Wouter Coppens schrieb:
If I'm reading correctly, you're saying the X server is not multi-threated?
Yes. But that isn't really what matters here.
So if you're using sunray in a VDI project, the sunray server only forwards
RDP connections to the sunray thin clients.
Yes. Thus you essentially have two *processes* *per connection* that do
real work: the X server and uttsc.
In this case a dual-core should
be sufficient: one core for all solaris stuff and the other core for the X
server. Adding more cores will not make a big difference.
It will enable you to serve more connections at the same time.
A x86 would be the
best choice as it offers the highest speed per core.
Am I correct or do I see it too simple?
You missed that there is one X server per session.

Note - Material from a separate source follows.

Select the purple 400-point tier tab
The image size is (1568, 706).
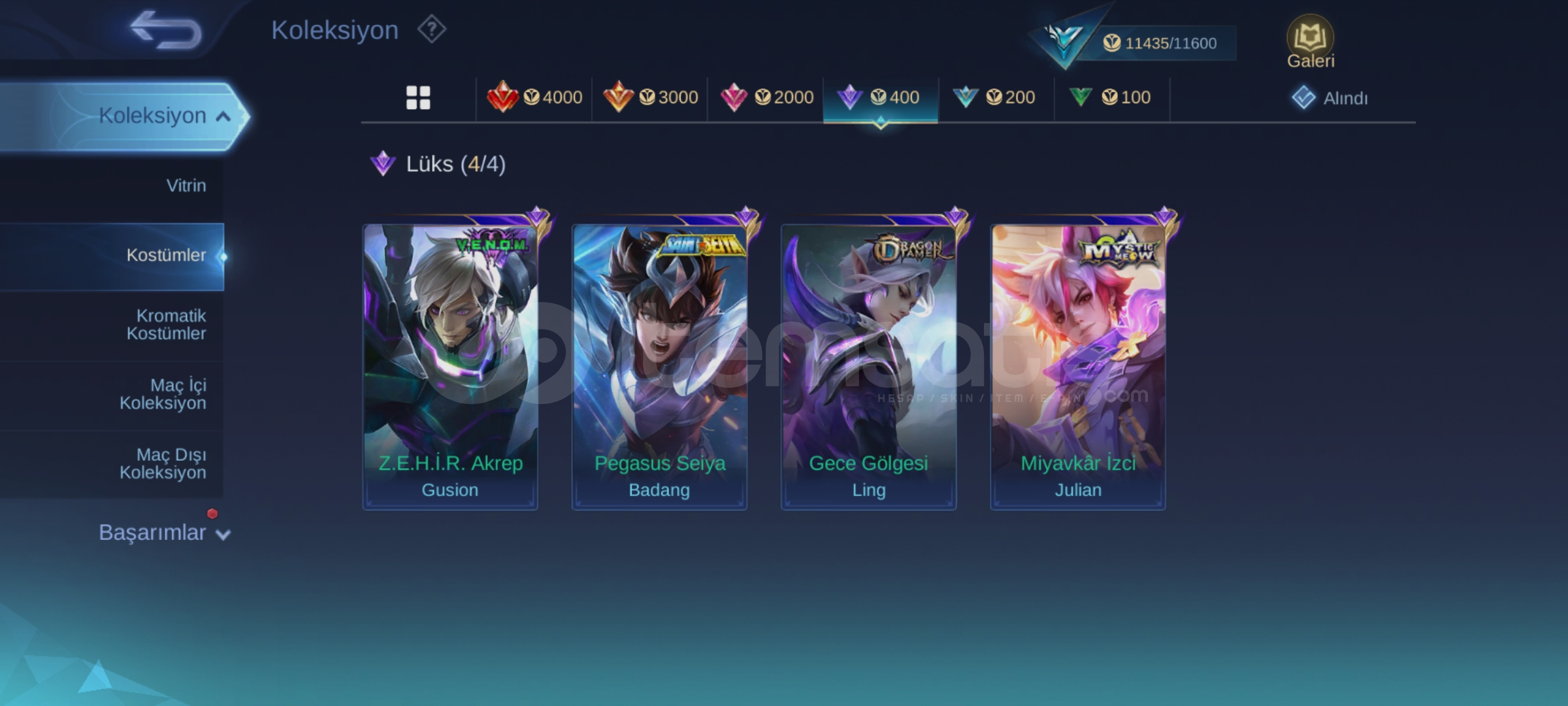880,97
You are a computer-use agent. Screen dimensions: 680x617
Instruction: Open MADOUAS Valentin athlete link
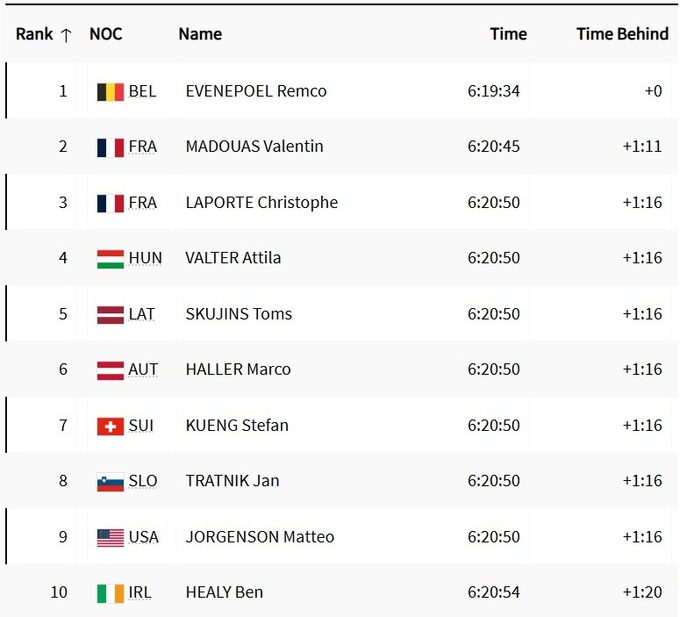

So more cores will help with scaling to more sessions. But to get good
responsiveness in each session you need some level of per-thread speed
as well.
If a single screen update (switch a workspace, open a window, scroll one
page, ..) takes too long, users will complain. But, unless you play
video in all sessions, these will come in bursts so you can handle
several sessions on a single fast core. You still need more cores,
processors or hosts to handle more users. But you can't trade
single-thread speed for core count beyond a certain limit.
- Jörg
On 04/02/09 22:56, "Kent Peacock" <[email protected]> wrote:
On 02/04/09 13:25, Dan Allongo wrote:
He's not saying that the T1 is slow, it's just not suited to the task.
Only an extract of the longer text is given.